I believe that due to not having a good diff ( tran x/ Kazz etc ), your missing out on that final piece of the puzzle. Which would be the extra grip and exit speed your missing. With the setup you have now. Having the plate diff will pull the car tight mid/exit of a corner and transfer more weight to the rear, where the roll stiffness ( not sure of correct term here. Cameron or someone please confirm this as dont want to lead anyone stray here, with miss information ) of the car is. Then its a matter of learning how to add the power at the correct times etc ( not assuming your already doing this ) to 'balance' the car.

 

This was from experience in my car. At the time was running a Quaife diff, 21.3mm rear torsion bars, 24mm arb in a 309 beam, Koni Yellows with eibach springs. Once i changed to the Plate ( Tran x ) diff it was a world of difference. Your able to get on the power earlier, brake later and exit like a slingshot.

 

Cam

 

Yep, a proper diff would be a very good addition, but with trying to buy a house its not affordable at the moment.
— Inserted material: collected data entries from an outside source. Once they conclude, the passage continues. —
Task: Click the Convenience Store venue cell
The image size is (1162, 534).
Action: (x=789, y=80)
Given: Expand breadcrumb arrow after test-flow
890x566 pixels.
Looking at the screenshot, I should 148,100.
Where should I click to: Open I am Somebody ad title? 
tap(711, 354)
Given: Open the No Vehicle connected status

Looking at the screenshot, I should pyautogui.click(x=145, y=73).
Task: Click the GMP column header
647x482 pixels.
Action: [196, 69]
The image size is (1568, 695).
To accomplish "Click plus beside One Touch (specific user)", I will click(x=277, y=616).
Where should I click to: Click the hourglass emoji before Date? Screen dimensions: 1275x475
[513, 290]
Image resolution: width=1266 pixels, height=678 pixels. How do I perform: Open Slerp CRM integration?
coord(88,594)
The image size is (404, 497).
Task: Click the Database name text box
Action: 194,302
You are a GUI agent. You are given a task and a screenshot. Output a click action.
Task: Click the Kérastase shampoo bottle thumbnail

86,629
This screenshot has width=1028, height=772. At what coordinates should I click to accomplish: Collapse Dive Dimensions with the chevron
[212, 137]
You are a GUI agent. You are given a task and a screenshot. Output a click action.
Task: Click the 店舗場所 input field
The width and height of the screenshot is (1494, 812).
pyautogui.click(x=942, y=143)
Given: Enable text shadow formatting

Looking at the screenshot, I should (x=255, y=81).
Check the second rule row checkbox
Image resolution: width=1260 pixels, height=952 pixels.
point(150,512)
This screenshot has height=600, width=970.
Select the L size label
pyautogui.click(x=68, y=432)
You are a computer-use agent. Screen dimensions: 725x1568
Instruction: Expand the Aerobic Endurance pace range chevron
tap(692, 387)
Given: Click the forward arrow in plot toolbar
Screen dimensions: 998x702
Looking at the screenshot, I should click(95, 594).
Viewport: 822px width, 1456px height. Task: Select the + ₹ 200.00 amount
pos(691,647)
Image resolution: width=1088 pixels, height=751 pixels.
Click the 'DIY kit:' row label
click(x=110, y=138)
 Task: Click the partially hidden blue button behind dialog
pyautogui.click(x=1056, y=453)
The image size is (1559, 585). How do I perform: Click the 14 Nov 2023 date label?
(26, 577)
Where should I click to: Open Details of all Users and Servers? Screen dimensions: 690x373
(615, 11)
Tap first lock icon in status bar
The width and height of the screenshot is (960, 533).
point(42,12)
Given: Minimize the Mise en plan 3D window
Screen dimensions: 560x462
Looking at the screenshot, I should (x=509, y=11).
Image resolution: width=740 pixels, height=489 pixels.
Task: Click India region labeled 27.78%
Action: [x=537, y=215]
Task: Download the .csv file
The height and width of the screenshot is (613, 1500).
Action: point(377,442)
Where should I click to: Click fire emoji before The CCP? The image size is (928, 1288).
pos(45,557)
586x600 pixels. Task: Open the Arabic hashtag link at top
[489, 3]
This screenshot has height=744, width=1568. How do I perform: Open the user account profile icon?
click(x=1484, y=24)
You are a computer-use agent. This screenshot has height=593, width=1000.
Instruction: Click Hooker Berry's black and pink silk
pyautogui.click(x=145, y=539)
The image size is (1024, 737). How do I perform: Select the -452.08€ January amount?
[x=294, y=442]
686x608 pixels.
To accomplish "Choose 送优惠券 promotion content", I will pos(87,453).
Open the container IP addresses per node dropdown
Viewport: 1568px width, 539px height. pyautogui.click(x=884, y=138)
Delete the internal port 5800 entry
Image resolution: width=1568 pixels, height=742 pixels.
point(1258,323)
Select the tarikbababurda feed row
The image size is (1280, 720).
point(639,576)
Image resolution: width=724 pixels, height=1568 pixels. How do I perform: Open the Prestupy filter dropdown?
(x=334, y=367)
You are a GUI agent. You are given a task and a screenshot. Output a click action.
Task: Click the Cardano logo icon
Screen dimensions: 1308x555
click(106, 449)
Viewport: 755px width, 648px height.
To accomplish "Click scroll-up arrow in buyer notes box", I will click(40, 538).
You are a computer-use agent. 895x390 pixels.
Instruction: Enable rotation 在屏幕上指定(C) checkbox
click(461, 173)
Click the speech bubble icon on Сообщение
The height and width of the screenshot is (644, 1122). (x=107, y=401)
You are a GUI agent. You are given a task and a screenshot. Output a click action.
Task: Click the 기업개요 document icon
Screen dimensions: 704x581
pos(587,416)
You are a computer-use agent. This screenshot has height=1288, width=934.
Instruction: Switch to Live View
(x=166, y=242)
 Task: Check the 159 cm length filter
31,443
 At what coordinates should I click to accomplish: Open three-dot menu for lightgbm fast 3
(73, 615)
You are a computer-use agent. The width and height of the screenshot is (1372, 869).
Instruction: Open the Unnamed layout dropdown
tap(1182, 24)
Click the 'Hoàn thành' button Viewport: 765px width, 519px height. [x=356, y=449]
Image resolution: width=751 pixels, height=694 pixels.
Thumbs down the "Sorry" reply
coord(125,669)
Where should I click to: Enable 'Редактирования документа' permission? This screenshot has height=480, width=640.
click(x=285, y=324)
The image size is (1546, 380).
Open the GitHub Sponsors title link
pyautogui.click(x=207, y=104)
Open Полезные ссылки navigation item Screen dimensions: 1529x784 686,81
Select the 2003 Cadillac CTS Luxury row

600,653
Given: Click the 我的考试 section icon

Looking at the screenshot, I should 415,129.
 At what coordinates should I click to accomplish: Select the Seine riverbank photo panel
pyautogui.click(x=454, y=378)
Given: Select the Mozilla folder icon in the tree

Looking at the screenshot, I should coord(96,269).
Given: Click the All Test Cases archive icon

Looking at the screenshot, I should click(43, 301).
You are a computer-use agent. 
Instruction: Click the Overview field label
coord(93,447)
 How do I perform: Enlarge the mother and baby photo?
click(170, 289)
Even on mild power applications though, the turn in is rubbish and worse than a standard GTI set-up.

 

The softer springs should help, as a few people in this post had pointed out, the springs like Eibachs and much softer and for the standard rear beam, the fronts are just too hard.

 

Disconnecting the front ARB made a big difference, but made it quite twitchy under breaking, so im going to soften up the front springs and reconnect the ARB.

 

The spring platforms are quite close to the tyres at the moment (Just about get my finger in between them), so I think I will just have to take the shocks off and free up the adjustment platforms and go with 8" springs again.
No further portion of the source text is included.